Friends say my wife was lucky to have lost her phone in the Davao that Rudy Duterte's iron fist had transformed into one of the safest cities in the world. Too bad the guy didn't run for President or he would have given me a really tough time weighing his achievements over his spotty human rights record.

Then my wife, who takes pride in never having lost a cellphone before, lost it again 3 days after, this time in Talisay City.

We had just gotten home from the Ayala Northpoint District when she realized that her phone was missing. We searched her bag and the car frantically and after a few minutes of searching we came to the harrowing conclusion that the phone was back at the dining area of the mall's food fair.

We immediately headed back to the mall. By the time we got back there around 20-30 minutes must've passed. She searched the area where she last remembered holding her phone but it wasn't there anymore. I started using the “Find My Friends” app on my phone to try to locate her phone and after a few unsuccessful attempts, a connection was made and it was found to be within our immediate area.

Since I didn't really trust the ability of the app to accurately locate another phone, I wandered around hoping to spot her phone in the crowd, and then strayed back to the parking lot, hoping that it was either still in the car or had been dropped in the parking lot.
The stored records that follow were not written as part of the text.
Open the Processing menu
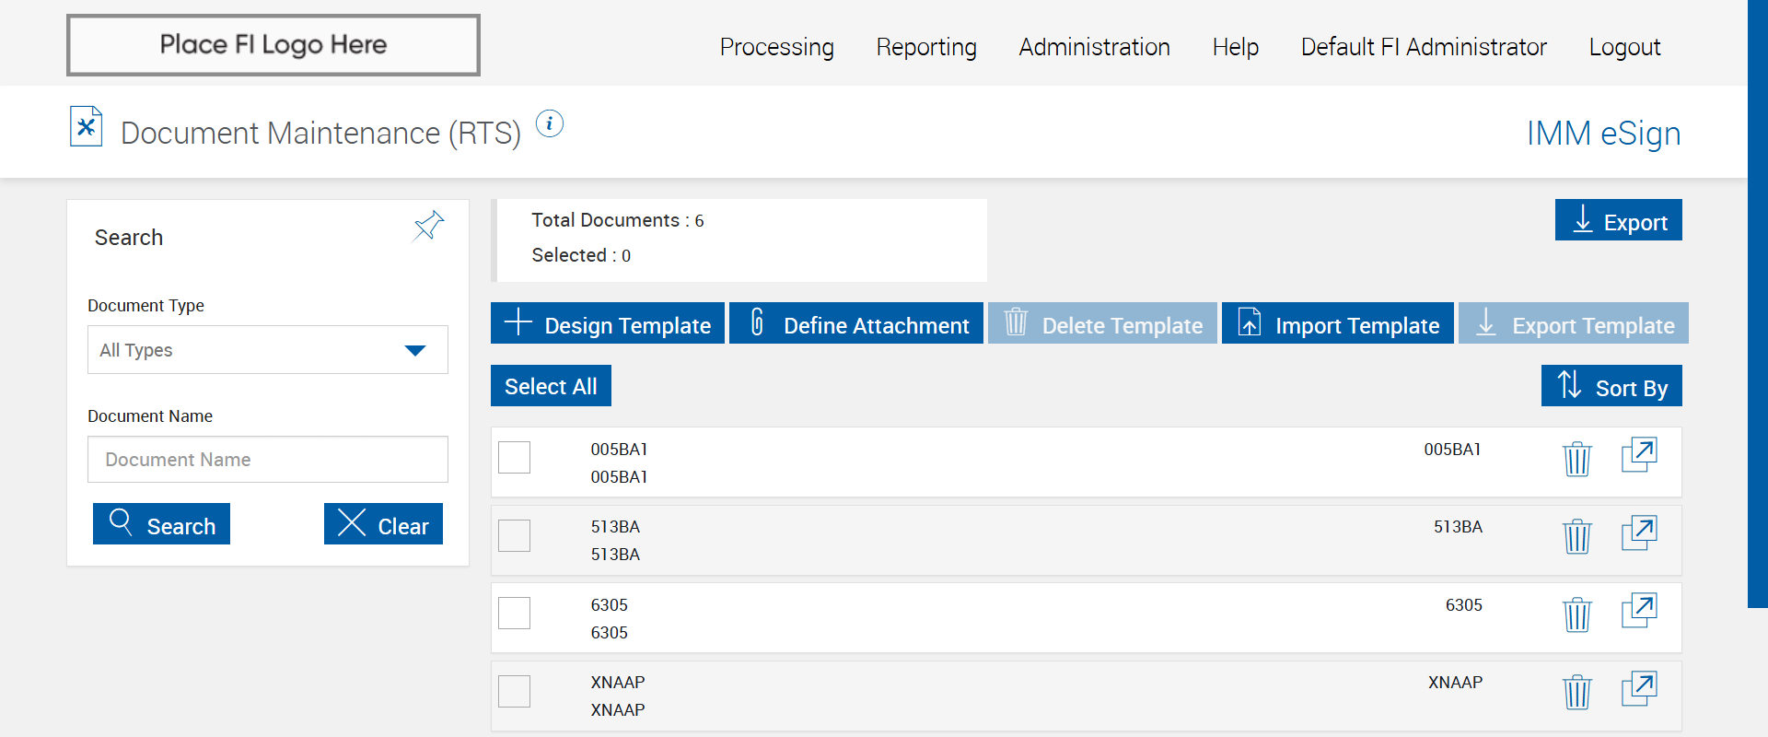This screenshot has width=1768, height=737. 776,47
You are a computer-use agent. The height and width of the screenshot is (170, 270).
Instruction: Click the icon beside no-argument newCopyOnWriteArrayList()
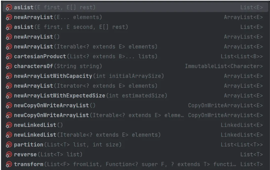tap(9, 106)
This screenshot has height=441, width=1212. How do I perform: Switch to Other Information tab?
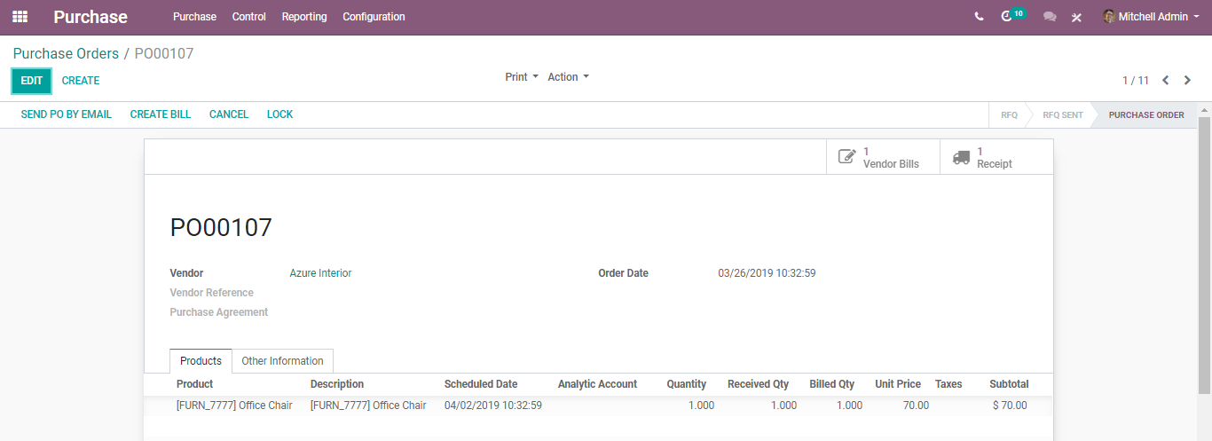point(282,361)
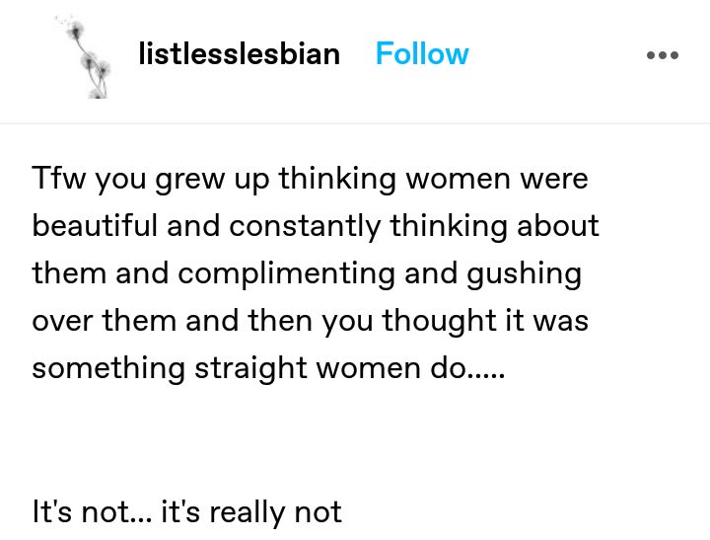Click the line 'them and complimenting and gushing'
710x540 pixels.
point(307,273)
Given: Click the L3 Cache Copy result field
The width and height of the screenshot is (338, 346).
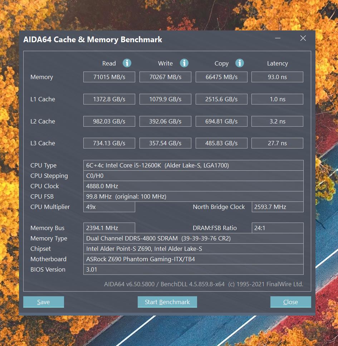Looking at the screenshot, I should (221, 143).
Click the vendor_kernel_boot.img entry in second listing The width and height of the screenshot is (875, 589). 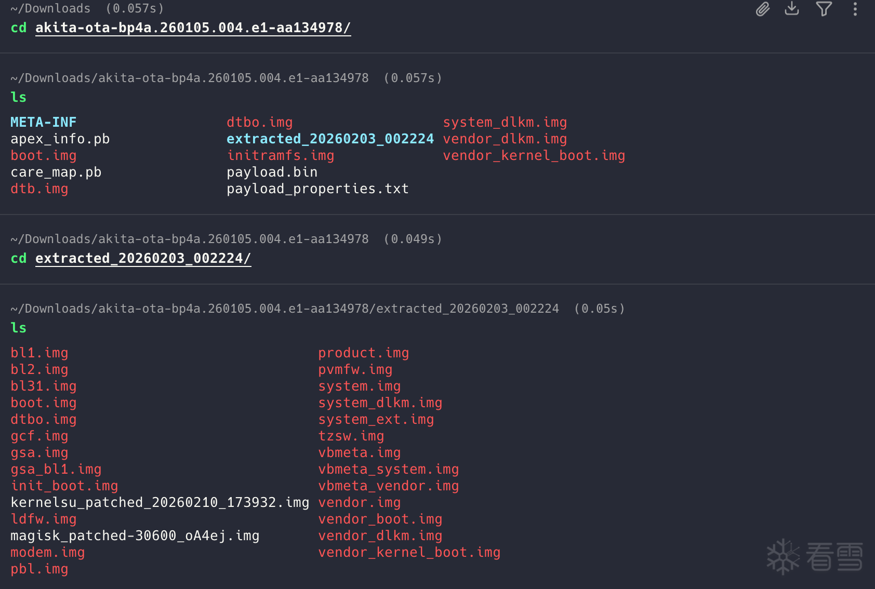pos(409,552)
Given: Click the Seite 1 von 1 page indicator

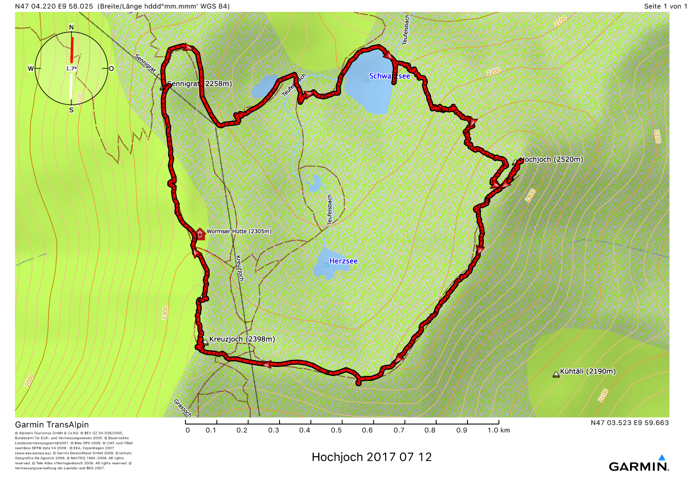Looking at the screenshot, I should pos(665,6).
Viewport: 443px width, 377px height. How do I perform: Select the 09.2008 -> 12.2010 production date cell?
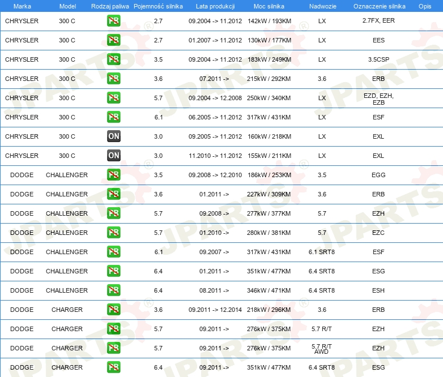click(x=215, y=175)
I was alternately calling the phone that was thankfully still ringing and checking its location but as soon as the map showing her phone's location indicated that the distance between the missing phone and me was increasing, I moved back towards the area of the mall where the app initially indicated we were practically on top of her missing phone.

When I got back there, I saw my wife talking to some Metro Gaisano employees who were gathering shopping carts. She was hoping the phone had been left behind in a grocery cart and she was asking them. By this time the app indicated her phone had moved from the mall to the waiting sheds across the highway. Seeing a waiting jeepney at the approximate location of where her phone would be, we crossed the highway and then pleaded with the passengers of the jeepney to check if they had picked up her phone. The driver patiently waited as we talked to his passengers and as the passengers checked their bags to humor us, her phone had stopped ringing and I was starting to lose hope.

Having no evidence other than a dot on a map of my smartphone, we had to let the jeepney go and at that point I was pretty convinced that we were never going to see her phone again. We crossed back to the mall and shared our findings with the guards and the grocery employees who had been watching us ever since we asked for their assistance.

I was showing them how we had located the phone using the app when it popped up again at its last location that was across the highway. The jeepney had gone but it had miraculously stayed behind! What's even better was that it was ringing once more. The 2 guards, named Magalona and Beniten, along with the 2 grocery employees named Nicol Sadje and Bernie Badiles, accompanied us across the highway one more time and helped us search the waiting shed area.

After a couple of minutes one of them found the missing phone. It had been left in a styro box behind the waiting sheds. My guess is that whoever took it got spooked when he/she saw us talking to the guards, it started ringing, and we were somehow being drawn towards the missing phone. Whoever took it must've panicked when they saw us crossing the highway and then ditched it to avoid trouble.

We were lucky that technology worked in our favor, that the easily spooked amateur who found her phone panicked, and that the 4 good Samaritans from the Ayala District and Metro Gaisano helped us recover an item that should have been lost forever.

In the first case the goodness of human nature shone through. In the second case technology really helped but we wouldn't have found the lost phone without the help of kind strangers.